It’s almost time, time where Nigel lets go of the programming reins and hands them to me. Exciting!!
Once you all finish making your gainz on the current Wendler strength cycle and then spend a week retesting your new found strength, it’ll then be time for you to get a taste of what I have up my sleeves.
No doubt by now you’ve come to notice that I’m a stickler for good movement. I want you all to move well, with full range of movement (the range that you as an individual are capable of) and to perform the tasks with high quality and good mechanics.
For me, the time it takes to complete a WOD or the number of reps you got in that AMRAP always comes second to how well you moved whilst performing the WOD.
When you move, are your shoulders and hips in a stable position, are you maintaining control over local segments of the spine or is your body in a compromised position (i.e. knees caving in on the squat)?

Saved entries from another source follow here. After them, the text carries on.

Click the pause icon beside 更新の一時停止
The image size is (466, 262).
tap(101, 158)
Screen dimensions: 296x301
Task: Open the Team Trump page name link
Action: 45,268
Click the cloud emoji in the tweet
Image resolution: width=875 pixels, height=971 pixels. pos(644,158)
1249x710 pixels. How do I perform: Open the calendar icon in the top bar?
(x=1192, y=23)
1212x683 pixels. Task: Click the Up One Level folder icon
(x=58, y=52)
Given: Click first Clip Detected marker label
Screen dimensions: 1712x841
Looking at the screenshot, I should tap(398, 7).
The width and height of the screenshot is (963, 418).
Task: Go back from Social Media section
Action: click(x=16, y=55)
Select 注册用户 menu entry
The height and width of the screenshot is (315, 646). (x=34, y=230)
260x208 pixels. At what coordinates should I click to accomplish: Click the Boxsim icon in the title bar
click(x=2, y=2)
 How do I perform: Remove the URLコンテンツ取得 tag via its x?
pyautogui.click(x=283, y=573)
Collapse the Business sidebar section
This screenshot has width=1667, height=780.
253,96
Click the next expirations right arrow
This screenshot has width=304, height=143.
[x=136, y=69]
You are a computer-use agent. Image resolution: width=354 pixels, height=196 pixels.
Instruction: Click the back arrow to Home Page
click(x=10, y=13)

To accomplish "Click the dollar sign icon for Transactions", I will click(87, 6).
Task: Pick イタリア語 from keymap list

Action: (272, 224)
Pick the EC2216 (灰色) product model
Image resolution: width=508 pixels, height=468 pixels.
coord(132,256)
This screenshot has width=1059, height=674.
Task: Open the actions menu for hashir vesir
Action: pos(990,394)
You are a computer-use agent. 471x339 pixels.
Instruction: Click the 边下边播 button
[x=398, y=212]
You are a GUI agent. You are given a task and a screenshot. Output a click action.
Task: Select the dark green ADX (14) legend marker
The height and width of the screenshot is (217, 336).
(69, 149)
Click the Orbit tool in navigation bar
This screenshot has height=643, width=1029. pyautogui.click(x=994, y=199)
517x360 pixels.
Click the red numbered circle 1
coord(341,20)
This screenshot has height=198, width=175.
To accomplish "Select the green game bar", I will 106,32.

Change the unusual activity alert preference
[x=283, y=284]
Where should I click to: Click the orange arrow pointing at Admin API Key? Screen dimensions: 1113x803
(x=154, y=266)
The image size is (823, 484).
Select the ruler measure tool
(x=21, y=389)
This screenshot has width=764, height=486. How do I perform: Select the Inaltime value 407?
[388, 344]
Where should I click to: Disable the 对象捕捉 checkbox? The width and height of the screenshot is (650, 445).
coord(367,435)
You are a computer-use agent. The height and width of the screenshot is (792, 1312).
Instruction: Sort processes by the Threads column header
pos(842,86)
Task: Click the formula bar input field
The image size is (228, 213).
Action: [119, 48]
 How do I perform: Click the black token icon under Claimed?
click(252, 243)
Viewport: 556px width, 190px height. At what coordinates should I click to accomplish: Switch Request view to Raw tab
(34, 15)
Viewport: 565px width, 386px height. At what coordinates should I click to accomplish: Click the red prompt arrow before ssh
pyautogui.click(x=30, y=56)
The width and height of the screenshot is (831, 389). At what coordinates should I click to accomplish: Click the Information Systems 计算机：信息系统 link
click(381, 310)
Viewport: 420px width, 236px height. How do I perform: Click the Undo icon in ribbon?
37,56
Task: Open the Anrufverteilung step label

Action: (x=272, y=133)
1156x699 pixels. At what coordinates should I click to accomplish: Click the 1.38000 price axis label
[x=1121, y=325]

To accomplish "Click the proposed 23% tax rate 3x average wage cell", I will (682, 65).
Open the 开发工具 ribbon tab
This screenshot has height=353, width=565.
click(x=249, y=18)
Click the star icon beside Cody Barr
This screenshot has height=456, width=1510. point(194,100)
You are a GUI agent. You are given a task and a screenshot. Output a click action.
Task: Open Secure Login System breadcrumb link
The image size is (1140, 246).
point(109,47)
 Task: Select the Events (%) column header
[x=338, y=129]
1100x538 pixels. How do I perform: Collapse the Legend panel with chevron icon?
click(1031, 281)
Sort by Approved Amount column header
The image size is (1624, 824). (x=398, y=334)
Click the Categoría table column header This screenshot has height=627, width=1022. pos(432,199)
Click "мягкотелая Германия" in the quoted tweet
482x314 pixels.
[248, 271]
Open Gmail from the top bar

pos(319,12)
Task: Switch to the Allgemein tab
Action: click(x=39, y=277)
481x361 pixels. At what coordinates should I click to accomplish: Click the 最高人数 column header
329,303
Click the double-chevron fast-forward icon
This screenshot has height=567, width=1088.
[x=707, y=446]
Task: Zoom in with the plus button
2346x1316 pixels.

Ultimately, are you moving safely so that you are going to avoid injury and maximise your returns?
These may not be things you are aware off. And of course, it’s the job of the coaches to ensure you are adequately informed and cued to ensure you are moving in a safe manner. “Chest up”, “knees out”… that’s us, as coaches, trying to get you in better, safer positions.
What to expect from my programming?
We will continue with 12 week cycles of training. At the end of the 12 weeks I will amend the programming, shifting the attention to other areas of your training that may require more focus.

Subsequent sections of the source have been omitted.